# New stock rom released



## Geekzo (Jul 21, 2012)

A new stock has been released. The Build Number is UEBLG5 . to download it go to
http://samsung-updates.com/device/?id=GT-P3113


----------



## winterwar (Oct 3, 2011)

I wonder if this is an update that removes the local search function due to the Apple lawsuit...


----------



## BlackGravity (Aug 12, 2011)

whats new about it?.. anyone give it a go?


----------



## Geekzo (Jul 21, 2012)

BlackGravity said:


> whats new about it?.. anyone give it a go?


i Have Never tested this rom.


----------



## winterwar (Oct 3, 2011)

It looks the same and I haven't noticed anything different from the UEBLG2 yet other than a different kernel.


----------



## grobin (Jul 11, 2012)

I got the new P3113UEBLG5 update OTA a few days ago and really can't see or tell any difference.

When I upgraded OTA to 4.04 a week or so ago THAT made a huge positive improvement.

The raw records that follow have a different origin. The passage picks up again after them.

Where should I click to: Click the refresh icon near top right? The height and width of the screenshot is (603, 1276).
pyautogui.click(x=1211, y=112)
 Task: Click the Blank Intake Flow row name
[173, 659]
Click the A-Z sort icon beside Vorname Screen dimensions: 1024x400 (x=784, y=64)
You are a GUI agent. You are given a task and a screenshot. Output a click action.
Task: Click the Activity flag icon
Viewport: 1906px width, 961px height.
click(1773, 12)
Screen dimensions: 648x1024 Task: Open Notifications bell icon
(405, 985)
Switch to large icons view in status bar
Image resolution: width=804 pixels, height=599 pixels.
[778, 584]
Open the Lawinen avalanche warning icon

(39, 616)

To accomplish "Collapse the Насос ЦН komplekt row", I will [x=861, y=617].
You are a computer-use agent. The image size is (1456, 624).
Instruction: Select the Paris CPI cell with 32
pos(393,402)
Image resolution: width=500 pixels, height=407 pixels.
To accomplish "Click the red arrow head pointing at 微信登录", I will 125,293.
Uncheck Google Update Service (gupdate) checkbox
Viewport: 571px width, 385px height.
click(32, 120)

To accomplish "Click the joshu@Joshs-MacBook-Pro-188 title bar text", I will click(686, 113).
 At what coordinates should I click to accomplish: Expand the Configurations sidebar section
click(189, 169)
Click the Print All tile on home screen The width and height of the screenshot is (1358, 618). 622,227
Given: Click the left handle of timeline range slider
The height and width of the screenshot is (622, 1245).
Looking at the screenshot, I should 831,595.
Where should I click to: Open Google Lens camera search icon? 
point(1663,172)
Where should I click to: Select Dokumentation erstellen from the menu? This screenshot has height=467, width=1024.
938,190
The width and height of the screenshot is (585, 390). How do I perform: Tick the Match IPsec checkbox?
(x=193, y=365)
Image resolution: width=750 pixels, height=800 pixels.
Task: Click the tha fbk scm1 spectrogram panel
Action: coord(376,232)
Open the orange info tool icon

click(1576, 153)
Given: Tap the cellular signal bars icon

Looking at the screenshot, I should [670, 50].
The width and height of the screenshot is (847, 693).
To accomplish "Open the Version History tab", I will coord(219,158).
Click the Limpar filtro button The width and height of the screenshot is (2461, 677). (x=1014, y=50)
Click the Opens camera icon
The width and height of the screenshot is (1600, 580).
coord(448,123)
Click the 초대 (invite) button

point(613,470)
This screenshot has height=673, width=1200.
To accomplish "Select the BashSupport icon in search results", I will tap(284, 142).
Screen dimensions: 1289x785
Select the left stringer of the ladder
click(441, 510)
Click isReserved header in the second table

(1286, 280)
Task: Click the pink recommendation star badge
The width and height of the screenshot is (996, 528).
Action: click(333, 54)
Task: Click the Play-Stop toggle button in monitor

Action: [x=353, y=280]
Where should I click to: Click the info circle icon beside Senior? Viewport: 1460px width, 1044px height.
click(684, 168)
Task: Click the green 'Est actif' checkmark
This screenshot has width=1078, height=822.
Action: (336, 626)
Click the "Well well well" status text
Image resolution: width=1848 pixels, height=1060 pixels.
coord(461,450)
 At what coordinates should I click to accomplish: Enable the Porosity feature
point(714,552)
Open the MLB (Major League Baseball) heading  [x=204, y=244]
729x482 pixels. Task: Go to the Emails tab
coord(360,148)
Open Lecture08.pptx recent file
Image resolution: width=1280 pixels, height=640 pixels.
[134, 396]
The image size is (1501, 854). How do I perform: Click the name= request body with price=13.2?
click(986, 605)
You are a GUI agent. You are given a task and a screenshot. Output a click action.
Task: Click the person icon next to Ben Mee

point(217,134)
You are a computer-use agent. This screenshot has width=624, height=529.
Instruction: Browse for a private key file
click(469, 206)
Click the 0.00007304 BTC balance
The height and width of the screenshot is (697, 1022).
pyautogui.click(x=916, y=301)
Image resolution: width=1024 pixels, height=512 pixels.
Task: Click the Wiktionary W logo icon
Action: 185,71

My Galaxy Tab 2 7.0 runs so much smoother now with 4.04 than it did with 4.03.

But can't see, feel, or tell any diff with the P3113UEBLG5 update. At least it didn't screw anything up!

Sent from my GT-P3113 using Tapatalk 2


----------



## yarly (Jun 22, 2011)

Please post your questions in the general Galaxy Tablet 2 forum. Development forum is for developers to post their creations only.

Thank you.


----------